■ GIVEN INSTRUCTION
Reproduce the lines of the listing from the line with "This screenshot has height=462, width=958." to the line with "click(65, 248)", both included, without changing anything.

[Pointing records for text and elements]
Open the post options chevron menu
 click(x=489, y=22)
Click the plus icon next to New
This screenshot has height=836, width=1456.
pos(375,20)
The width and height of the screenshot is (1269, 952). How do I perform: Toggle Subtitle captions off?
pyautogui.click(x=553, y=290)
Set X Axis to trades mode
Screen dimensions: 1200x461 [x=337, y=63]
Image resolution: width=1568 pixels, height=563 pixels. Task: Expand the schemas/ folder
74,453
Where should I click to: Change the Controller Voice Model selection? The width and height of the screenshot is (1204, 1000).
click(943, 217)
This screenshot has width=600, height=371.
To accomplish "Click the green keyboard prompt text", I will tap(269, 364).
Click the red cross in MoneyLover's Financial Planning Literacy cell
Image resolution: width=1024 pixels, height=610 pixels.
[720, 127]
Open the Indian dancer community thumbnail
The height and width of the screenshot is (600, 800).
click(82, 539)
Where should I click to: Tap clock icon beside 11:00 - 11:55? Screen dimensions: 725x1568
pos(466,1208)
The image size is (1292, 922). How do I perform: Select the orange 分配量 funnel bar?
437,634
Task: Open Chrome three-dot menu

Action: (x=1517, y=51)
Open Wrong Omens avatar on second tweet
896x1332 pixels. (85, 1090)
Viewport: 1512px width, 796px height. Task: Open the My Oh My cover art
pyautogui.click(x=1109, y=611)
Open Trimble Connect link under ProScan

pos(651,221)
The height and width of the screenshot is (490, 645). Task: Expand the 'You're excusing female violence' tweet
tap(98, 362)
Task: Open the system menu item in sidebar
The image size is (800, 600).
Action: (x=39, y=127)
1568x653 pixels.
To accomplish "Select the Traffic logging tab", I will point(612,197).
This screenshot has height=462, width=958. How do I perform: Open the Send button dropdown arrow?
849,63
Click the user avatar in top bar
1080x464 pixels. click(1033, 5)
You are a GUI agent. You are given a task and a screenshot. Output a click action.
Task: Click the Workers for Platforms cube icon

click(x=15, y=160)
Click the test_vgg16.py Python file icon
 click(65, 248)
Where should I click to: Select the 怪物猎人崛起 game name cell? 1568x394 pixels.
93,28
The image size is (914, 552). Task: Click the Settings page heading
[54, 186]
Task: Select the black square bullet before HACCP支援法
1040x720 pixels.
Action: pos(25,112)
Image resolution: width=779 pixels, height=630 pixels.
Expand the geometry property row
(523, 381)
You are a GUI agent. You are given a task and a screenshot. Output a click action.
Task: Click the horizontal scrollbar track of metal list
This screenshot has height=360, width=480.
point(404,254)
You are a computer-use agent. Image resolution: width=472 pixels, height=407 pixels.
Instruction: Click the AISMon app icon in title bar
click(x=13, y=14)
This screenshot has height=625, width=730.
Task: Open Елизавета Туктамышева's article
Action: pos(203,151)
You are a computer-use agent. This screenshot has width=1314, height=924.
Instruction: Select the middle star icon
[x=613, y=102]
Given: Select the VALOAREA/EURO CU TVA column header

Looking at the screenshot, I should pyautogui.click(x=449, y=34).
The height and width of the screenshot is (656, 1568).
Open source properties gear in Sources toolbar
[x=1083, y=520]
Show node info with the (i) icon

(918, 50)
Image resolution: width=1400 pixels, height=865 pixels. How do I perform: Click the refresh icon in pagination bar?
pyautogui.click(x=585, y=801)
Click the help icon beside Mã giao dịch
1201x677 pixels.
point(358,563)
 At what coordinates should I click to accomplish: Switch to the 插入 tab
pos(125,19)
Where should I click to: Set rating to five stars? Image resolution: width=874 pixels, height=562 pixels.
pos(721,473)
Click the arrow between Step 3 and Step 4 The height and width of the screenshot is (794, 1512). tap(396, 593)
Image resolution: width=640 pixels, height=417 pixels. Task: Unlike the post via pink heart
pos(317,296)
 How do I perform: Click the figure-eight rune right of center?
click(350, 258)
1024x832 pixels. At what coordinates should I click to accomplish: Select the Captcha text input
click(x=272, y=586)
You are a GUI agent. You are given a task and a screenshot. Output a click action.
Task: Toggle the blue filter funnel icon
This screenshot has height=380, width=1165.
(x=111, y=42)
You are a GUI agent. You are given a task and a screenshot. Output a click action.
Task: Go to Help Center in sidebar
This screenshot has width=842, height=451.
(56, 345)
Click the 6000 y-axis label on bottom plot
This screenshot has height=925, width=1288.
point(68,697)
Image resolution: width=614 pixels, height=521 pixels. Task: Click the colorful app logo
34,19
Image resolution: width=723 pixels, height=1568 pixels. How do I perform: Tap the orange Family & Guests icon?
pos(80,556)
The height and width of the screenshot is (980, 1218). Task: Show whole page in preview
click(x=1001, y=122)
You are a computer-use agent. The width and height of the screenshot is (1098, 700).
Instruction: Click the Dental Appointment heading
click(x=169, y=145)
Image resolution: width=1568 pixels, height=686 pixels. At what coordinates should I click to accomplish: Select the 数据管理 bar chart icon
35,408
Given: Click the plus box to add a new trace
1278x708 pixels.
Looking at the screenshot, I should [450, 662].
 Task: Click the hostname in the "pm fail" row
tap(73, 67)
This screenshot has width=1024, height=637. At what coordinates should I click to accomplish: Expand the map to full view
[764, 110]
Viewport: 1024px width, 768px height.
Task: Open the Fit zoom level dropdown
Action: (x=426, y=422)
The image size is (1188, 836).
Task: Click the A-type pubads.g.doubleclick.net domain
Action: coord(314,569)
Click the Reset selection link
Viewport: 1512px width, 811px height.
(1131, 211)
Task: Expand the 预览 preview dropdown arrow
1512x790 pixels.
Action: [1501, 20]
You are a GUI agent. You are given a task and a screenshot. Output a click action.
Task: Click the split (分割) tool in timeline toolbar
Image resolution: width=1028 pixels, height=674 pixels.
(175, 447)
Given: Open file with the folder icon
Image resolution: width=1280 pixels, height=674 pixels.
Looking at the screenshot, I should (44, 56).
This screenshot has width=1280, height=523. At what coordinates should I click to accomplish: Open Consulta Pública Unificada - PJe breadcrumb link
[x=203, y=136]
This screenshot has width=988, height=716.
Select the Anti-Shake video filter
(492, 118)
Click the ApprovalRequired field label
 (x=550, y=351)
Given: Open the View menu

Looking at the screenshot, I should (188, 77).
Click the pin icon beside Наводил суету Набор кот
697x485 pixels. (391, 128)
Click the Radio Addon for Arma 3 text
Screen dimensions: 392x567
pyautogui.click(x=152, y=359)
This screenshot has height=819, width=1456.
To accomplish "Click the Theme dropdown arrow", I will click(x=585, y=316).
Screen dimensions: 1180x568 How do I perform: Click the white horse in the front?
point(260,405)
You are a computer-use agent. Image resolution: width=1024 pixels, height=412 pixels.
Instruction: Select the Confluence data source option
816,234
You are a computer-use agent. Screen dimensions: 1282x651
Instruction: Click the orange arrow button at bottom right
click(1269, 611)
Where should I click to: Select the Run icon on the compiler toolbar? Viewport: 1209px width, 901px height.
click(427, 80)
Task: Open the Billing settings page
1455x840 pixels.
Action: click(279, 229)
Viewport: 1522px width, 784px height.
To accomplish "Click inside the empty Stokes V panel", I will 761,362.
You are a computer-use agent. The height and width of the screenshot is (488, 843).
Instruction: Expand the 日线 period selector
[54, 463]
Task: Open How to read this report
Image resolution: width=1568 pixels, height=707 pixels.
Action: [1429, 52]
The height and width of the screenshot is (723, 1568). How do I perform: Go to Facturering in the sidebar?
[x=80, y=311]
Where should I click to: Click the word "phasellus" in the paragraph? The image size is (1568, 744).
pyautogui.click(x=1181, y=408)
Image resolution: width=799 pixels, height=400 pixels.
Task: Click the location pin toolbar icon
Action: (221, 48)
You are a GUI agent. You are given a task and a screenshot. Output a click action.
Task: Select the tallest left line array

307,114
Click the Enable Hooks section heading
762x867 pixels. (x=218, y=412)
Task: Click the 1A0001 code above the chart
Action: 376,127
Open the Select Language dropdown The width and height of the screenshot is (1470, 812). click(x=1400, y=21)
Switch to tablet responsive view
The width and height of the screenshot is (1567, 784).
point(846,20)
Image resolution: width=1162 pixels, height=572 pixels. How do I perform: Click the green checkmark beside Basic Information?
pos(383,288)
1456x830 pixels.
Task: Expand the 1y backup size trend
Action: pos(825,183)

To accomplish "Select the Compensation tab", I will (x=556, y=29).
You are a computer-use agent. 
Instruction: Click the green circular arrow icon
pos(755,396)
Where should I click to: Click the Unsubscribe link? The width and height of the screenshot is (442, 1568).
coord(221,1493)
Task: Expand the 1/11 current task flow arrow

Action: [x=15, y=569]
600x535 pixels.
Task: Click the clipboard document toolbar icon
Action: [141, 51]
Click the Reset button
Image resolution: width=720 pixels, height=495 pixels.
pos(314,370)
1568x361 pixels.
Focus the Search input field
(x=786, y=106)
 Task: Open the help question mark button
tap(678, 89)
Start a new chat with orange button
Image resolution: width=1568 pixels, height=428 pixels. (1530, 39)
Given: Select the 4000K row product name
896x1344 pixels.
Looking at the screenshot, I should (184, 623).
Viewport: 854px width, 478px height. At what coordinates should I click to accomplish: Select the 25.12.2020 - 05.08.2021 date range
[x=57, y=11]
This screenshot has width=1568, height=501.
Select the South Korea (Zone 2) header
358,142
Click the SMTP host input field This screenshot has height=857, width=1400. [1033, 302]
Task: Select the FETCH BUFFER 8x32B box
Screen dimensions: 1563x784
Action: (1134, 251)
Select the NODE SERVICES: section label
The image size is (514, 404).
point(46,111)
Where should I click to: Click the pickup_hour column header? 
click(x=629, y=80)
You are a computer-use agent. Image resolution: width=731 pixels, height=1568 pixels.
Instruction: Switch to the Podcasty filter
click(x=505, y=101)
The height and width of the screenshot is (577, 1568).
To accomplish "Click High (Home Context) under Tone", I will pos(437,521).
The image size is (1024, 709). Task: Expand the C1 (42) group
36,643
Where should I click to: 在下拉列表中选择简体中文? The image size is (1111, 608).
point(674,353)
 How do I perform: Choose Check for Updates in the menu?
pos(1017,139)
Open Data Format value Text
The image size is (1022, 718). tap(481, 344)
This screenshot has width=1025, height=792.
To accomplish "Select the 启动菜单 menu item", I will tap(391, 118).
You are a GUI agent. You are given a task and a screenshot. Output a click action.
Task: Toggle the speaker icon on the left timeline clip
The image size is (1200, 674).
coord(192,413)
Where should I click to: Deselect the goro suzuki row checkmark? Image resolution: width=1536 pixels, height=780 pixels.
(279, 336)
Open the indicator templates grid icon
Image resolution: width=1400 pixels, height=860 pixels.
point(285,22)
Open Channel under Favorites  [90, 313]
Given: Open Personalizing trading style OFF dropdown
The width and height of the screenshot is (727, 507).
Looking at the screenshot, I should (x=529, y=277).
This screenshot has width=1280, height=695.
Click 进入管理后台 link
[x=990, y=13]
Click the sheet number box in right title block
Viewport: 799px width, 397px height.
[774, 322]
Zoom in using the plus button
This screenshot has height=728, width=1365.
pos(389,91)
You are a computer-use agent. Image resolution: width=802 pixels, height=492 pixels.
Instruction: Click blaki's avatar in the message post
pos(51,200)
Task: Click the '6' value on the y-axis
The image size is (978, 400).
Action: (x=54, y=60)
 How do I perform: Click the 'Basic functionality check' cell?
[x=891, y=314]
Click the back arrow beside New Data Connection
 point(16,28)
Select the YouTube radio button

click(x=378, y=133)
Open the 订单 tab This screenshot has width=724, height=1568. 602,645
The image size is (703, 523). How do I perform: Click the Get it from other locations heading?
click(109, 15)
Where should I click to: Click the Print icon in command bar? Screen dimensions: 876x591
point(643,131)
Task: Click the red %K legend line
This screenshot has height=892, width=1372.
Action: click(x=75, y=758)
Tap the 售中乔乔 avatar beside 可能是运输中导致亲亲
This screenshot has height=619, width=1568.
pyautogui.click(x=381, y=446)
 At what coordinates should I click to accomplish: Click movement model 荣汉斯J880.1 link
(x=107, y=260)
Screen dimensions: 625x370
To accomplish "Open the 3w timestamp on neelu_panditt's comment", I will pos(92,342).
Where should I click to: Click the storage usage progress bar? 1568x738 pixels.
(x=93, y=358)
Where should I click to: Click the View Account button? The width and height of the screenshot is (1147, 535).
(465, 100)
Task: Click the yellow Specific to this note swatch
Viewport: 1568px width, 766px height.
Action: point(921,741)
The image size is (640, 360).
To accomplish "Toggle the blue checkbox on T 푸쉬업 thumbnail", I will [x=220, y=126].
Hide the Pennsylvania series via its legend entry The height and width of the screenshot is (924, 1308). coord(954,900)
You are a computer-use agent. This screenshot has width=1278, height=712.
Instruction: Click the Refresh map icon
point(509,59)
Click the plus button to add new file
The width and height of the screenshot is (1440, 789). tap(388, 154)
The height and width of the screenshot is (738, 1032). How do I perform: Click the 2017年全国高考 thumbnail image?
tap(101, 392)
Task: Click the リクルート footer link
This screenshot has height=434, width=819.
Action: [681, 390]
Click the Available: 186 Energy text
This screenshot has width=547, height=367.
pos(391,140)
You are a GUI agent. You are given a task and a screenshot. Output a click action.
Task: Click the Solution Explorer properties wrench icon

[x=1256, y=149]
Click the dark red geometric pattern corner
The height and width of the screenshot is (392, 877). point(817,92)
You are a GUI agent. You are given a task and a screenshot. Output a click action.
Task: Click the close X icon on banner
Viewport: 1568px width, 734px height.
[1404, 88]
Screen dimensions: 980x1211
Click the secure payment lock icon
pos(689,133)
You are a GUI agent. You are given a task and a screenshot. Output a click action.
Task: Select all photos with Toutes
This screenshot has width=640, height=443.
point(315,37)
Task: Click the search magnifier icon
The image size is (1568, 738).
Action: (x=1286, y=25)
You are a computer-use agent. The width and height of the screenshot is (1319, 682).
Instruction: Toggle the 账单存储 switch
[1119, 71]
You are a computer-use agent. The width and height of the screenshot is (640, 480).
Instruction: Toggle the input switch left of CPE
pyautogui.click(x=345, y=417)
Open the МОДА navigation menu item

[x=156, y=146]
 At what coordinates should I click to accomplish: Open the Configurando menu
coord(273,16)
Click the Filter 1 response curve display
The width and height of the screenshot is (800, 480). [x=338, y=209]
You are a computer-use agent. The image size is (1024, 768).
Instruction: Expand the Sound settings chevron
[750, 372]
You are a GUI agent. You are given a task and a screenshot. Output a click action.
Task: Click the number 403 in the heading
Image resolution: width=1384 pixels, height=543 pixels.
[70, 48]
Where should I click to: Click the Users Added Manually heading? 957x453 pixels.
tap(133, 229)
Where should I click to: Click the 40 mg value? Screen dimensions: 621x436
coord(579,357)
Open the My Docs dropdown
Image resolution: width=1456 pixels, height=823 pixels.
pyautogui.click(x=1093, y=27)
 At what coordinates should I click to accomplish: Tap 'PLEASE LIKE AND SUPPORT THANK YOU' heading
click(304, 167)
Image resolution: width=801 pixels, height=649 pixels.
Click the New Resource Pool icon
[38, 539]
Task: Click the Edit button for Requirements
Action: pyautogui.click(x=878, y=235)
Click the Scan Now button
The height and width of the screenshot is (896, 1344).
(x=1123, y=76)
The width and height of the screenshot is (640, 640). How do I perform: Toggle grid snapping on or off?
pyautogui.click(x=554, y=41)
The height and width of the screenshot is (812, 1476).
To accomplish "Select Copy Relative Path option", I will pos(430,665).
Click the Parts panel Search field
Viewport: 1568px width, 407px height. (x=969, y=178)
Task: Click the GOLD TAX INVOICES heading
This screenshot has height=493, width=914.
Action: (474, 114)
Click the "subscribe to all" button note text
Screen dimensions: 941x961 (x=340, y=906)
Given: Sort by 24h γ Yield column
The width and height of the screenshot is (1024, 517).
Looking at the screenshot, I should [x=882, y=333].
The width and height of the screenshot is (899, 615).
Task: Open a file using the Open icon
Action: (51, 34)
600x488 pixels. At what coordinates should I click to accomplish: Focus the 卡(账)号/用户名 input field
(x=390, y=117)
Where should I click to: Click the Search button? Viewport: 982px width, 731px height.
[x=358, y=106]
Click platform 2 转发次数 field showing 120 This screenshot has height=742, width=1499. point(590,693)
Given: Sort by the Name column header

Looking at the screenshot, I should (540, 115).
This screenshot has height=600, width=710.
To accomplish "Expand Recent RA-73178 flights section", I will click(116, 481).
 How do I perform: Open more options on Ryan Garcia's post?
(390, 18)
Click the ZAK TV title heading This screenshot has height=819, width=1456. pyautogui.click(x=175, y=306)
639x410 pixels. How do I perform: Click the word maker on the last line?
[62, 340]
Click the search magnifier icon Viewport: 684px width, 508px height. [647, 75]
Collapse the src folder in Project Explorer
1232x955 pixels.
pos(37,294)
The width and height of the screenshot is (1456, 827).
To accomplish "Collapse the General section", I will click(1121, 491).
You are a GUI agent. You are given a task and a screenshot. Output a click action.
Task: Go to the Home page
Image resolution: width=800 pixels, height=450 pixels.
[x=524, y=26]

■ THE ANSWER
This screenshot has height=462, width=958. How do I perform: Open the Send button dropdown arrow?
849,63
Click the user avatar in top bar
1080x464 pixels. click(1033, 5)
You are a GUI agent. You are given a task and a screenshot. Output a click action.
Task: Click the Workers for Platforms cube icon

click(x=15, y=160)
Click the test_vgg16.py Python file icon
 click(65, 248)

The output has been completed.